### [QUOTED TEXT]
━━━━
The sacrifice demanded of the aspirant is nothing less than his very self. If he would reach the higher grades of the path, he must give up the ego's thinking and desiring, must overcome its emotional reactions to events and persons and things. Every time he stills the restless thoughts in silent meditation he is giving up the ego; every time he puts the desires aside in a crucial decision he is giving up the ego; every time he disciplines the body, the passions, the activities, he is giving up the ego. It demands the utmost from him before it will give the utmost to him; it forces him to begin by self-humbling and, what is worse, to end by self-crucifixion. Every aspirant has to pass through these ordeals--there is no escape from them. They are what Light on the Path refers to as "the feet being bathed in the blood of the heart." Thus, the Quest is not for weaklings.

There is only one Duty for men: it is to realize the divinity within. Slavish adherence to any personal, social, or racial duties, set us from outside, must bend and go whenever it comes into conflict with this higher Duty. At the call of this compelling inner voice, the Prince Gautama Buddha trampled down the gilded "duties" of his royal position and walked out into the wilderness a homeless wanderer.
━━━━
### [DATA EXCERPTS]
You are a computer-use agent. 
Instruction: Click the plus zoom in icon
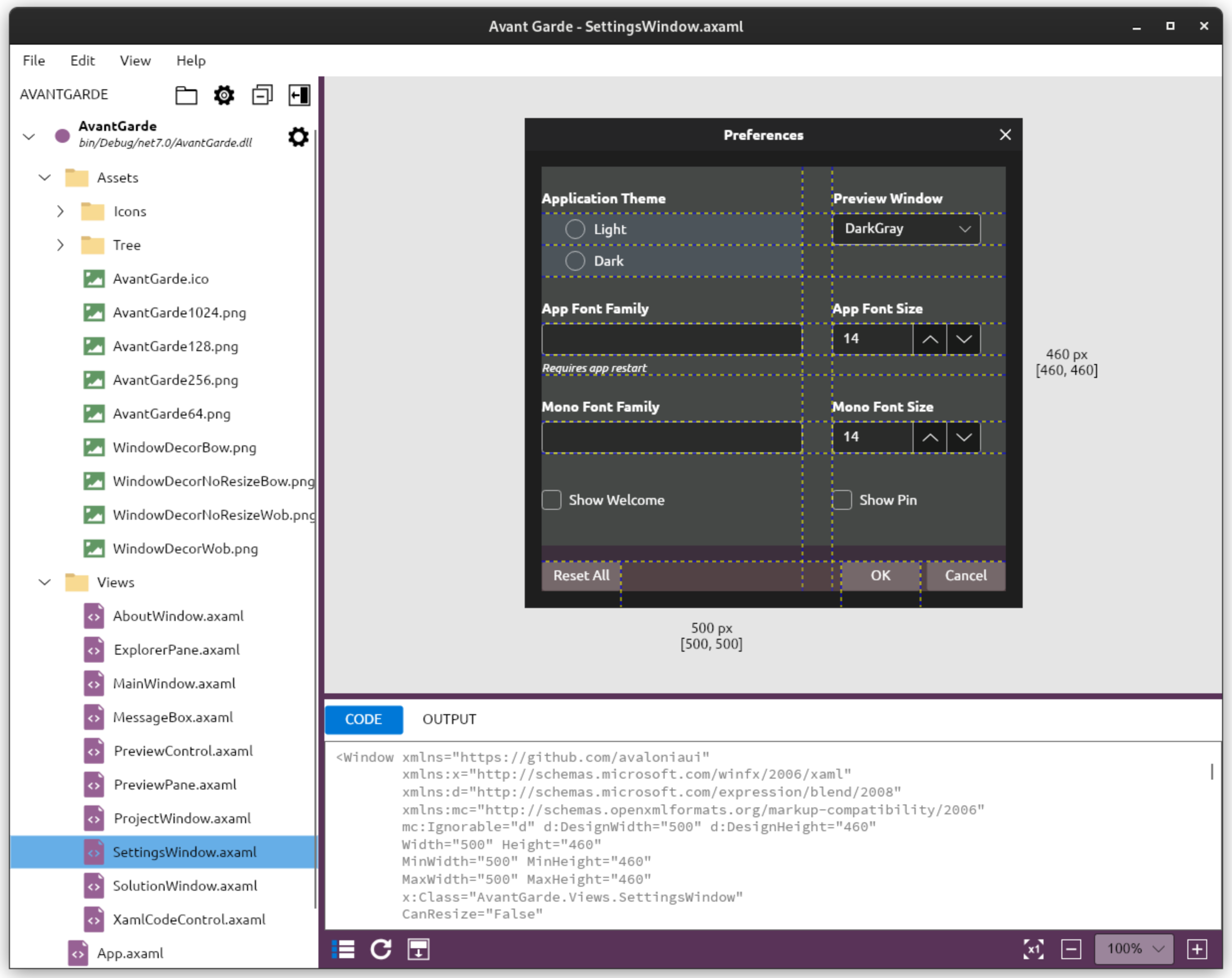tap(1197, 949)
━━━━
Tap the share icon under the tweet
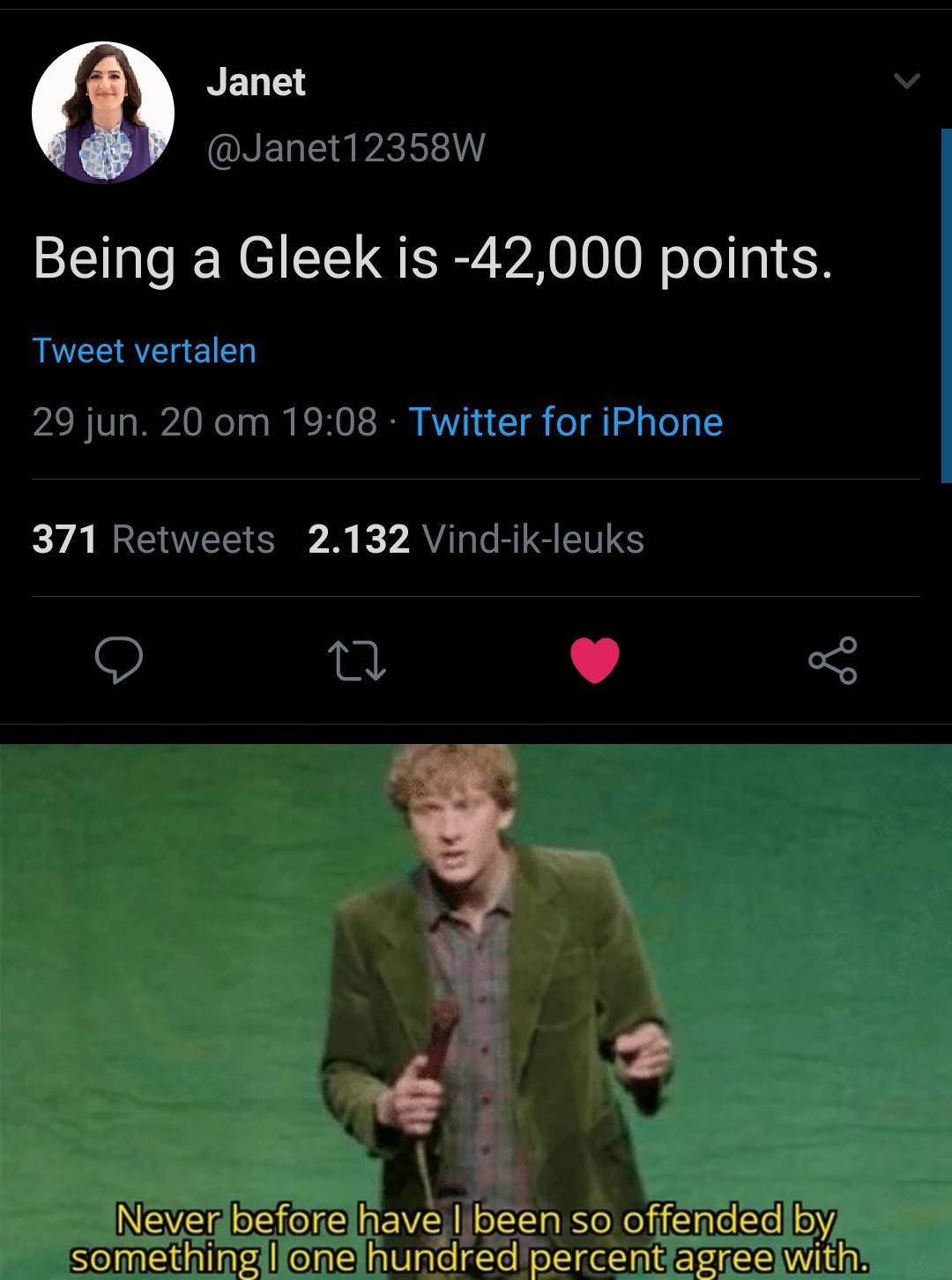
━━━━
### [EXERCISE SET]
1) According to the quoted text, what is the one Duty for men?
2) Condense the paragraph of the quoted text that begins "The sacrifice demanded of the aspirant" into a bulleted list that keeps its main facts.
3) Translate this sentence from the quoted text into French: "There is only one Duty for men: it is to realize the divinity within."
Answer from the quoted text only.

### [TASK-BY-TASK RESULTS]
1) To realize the divinity within.

2)
- The aspirant must sacrifice nothing less than the very self.
- Reaching the higher grades of the path requires giving up the ego's thinking and desiring and overcoming its emotional reactions to events, persons, and things.
- The ego is given up whenever restless thoughts are stilled in silent meditation, desires are set aside in a crucial decision, or the body, passions, and activities are disciplined.
- The path demands the utmost before giving the utmost, beginning with self-humbling and ending with self-crucifixion.
- Every aspirant must pass through these ordeals, with no escape.
- Light on the Path calls them "the feet being bathed in the blood of the heart."
- The Quest is not for weaklings.

3) Il n'y a qu'un seul Devoir pour les hommes : c'est de réaliser la divinité intérieure.